(Saved data entries)
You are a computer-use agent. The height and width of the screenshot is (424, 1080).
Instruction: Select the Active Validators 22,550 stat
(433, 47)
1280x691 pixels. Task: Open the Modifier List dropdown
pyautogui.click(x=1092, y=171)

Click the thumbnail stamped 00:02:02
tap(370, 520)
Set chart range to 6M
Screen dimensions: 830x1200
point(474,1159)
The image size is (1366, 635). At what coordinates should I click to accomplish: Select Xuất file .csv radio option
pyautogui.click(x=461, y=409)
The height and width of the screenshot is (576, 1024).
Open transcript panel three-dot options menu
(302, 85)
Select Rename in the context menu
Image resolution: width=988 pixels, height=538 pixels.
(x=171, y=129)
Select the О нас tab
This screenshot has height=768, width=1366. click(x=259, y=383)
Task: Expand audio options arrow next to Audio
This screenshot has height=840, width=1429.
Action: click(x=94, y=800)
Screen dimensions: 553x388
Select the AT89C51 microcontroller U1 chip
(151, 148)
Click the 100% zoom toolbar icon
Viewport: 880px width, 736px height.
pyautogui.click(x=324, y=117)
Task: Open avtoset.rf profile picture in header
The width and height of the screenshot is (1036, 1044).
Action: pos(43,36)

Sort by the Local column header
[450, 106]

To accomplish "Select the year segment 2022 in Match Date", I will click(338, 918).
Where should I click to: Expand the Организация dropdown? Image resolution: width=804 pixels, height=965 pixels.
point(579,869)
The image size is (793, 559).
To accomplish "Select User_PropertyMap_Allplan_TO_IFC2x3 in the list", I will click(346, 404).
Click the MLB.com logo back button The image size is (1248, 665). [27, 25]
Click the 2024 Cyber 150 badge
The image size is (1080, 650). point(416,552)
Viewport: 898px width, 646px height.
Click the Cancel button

— Exercise —
Exact copies of all the records are to be printed.

— Written answer —
You are a computer-use agent. The height and width of the screenshot is (424, 1080).
Instruction: Select the Active Validators 22,550 stat
(433, 47)
1280x691 pixels. Task: Open the Modifier List dropdown
pyautogui.click(x=1092, y=171)

Click the thumbnail stamped 00:02:02
tap(370, 520)
Set chart range to 6M
Screen dimensions: 830x1200
point(474,1159)
The image size is (1366, 635). At what coordinates should I click to accomplish: Select Xuất file .csv radio option
pyautogui.click(x=461, y=409)
The height and width of the screenshot is (576, 1024).
Open transcript panel three-dot options menu
(302, 85)
Select Rename in the context menu
Image resolution: width=988 pixels, height=538 pixels.
(x=171, y=129)
Select the О нас tab
This screenshot has height=768, width=1366. click(x=259, y=383)
Task: Expand audio options arrow next to Audio
This screenshot has height=840, width=1429.
Action: click(x=94, y=800)
Screen dimensions: 553x388
Select the AT89C51 microcontroller U1 chip
(151, 148)
Click the 100% zoom toolbar icon
Viewport: 880px width, 736px height.
pyautogui.click(x=324, y=117)
Task: Open avtoset.rf profile picture in header
The width and height of the screenshot is (1036, 1044).
Action: pos(43,36)

Sort by the Local column header
[450, 106]

To accomplish "Select the year segment 2022 in Match Date", I will click(338, 918).
Where should I click to: Expand the Организация dropdown? Image resolution: width=804 pixels, height=965 pixels.
point(579,869)
The image size is (793, 559).
To accomplish "Select User_PropertyMap_Allplan_TO_IFC2x3 in the list", I will click(346, 404).
Click the MLB.com logo back button The image size is (1248, 665). [27, 25]
Click the 2024 Cyber 150 badge
The image size is (1080, 650). point(416,552)
Viewport: 898px width, 646px height.
Click the Cancel button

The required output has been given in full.